Stuck until her modem burned out, anyway.

“If we’d acted sooner and Tweeted less, there’d be more of us left,” Paula said.

“Acted how? People tried waking the Winkles. What was the success rate. One percent?” Lindy rolled the glass umbilicus off her wrist, revealing words, tattooed amid a hash of razor scars: LET ME SLEEP, GODDAMMIT. “You got one of these too, right?”

After a second, Paula responded by exposing her wrist.

“WAKE ME IF YOU CAN, KILL ME IF YOU CAN’T,” Lindy read aloud, for the mic. “Why?”

“I had nightmares. The idea of sleeping indefinitely terrified me.”

“Wow. So, how did they kiss you awake?”

“Acupuncture. Five hundred needles.”

“Were you?
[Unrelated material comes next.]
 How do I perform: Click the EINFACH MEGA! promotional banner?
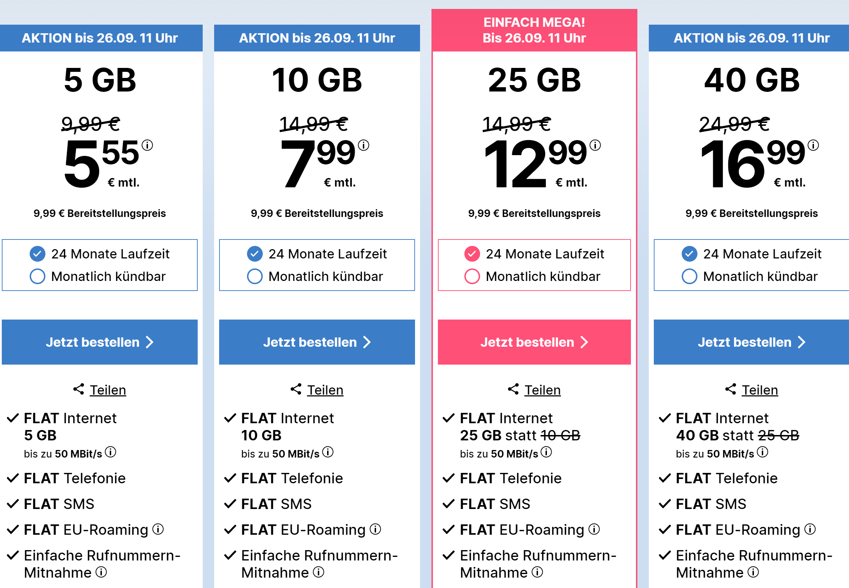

Having nightmares?”

Tears spilled down Paula’s face. “I was outdoors, in a meadow. It was the colour of a lawn but felt like mink, or how I imagined mink… buttercup-strewn mink.

“My body felt strong, vibrant. There wasn’t an ache, a twinge of fatigue. Remember being a kid? Never hurting?”

Lindy was suddenly conscious of the sand in her joints. “Not really.”

“My mind, too. Alert, untroubled. I relived a few of my best memories: cuddling a puppy, dancing with my husband at a disco in New Haven. I went back to toddlerhood and listened to things my parents said to each other, stuff I’d heard them say when I was preverbal. Mama had a wicked sense of humour – I never knew that.”